> [Exercise]
Nothing but the line containing "Viewport: 1000px width, 749px" and the lines after it in the entries below should appear, each repeated exactly.

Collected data
+++
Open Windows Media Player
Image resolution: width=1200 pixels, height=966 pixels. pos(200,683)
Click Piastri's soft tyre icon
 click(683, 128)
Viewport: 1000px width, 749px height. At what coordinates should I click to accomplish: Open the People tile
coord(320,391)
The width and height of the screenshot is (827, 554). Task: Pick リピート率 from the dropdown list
+++
> [Exercise solution]
Viewport: 1000px width, 749px height. At what coordinates should I click to accomplish: Open the People tile
coord(320,391)
The width and height of the screenshot is (827, 554). Task: Pick リピート率 from the dropdown list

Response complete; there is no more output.